I know there is the rush to blame biology and biochemistry, but make no mistake–there is a mind/body connection that is undeniably powerful. The recent discovery of the lymph system that feeds the central nervous system is new proof of this long known fact. More disturbing, the finding the fearfulness can be inherited, that we can in fact burn our fear into own DNA and pass it on to our children, should motivate us to find a way to unlearn this habit of anxiety.

So why are we so anxious? I make it a habit of being honest here on my blog, so I will tell you that I believe the answer is going to have a spiritual component. (For those who don’t know, I am a big fan of Jesus.) But I also endeavor to speak to everyone, and I think there is another level to this equation that is universal regardless of your beliefs, and that’s the one I’d like to discuss. It strikes me that the root of much anxiety in this world is an overarching lack of authenticity.

The people I know with the least amount of anxiety in their lives are also the ones who live the most authentically. I know something about this, having spent a lot of my life in anxiety and also, correspondingly, in denial of my true self. It is possible that my own personal experience with this issue leads me to view anxiety through a false paradigm, but I don’t think so. I think I am right. I think every time we squeeze ourselves into a box that doesn’t fit – be it in our job, our marriage, our family, our friends, our community – we layer on the anxiety. Working with one box that doesn’t fit is manageable, but you try two or three on for size and you’re going to be in a miserable state of affairs. At that point, you’re looking at one of two scenarios – you’re in an unsustainable situation and something is going to break catastrophically, or you’re going to die miserable.

Unfortunately, you can’t change until you’re ready to change. I know I clung to all my old ways with a Charlton Heston cold-dead-hands level grip. Embracing change is probably something that can only be learned the hard way. However, there are moments when the right person comes along and says the right thing at the right time. For me, that person was Mary Tannery, who realized before I did that my situation was dire. She told me, “Everything is going to be okay.” I said, “What if it isn’t?” Meaning, what if I did wind up getting a divorce. And she said, “That’s what I am talking about. If that happens, it is still going to be okay.” I drove home considering this whole new world. It was another year and a half before I actually entered into that whole new world, but Mary cracked open the door that day to my own emotional survival.

For me, the root of my chronic anxiety was my inability to be genuinely honest with myself and with others.

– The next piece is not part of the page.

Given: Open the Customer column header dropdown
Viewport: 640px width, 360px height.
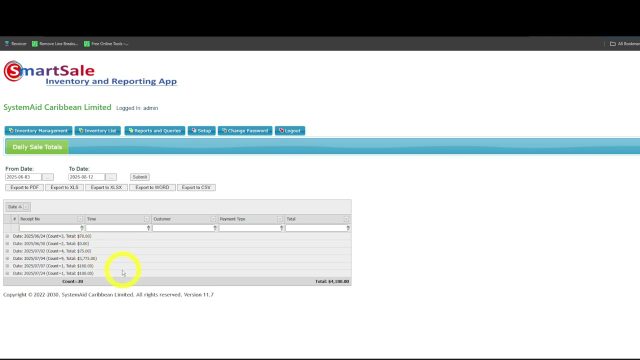Looking at the screenshot, I should pyautogui.click(x=213, y=219).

I wasn’t trying to be dishonest, I was trying to survive inside boxes I felt I had to live in, but that didn’t fit me at all. I wish I had known how to get brave and honest, but I didn’t. “Shoulds” ruled my life. I lived the life I I believed I should be living and convinced myself it was great – but it wasn’t, and the resulting anxiety was my number one symptom of my lack of authenticity.

Here’s the thing, though – it isn’t necessary. We needn’t live in anxiety. Our problems are solvable. We can live authentically. It is a choice we can make. It is unbelievably difficult, but it is doable. Finally – if you need a judgment-free person to listen, I am here. You can email me at carolynleeadams at gmail.com, or better yet, find me on Facebook. (I prefer messenger to email.)

[It just occurred to me I failed to make a distinction between good stress and anxiety. The stress that comes from dealing with pressure situations isn’t bad at all. It’s actually awesome. It’s what your body should be doing with pressure situations. Oh well. Hopefully I won’t be misunderstood.]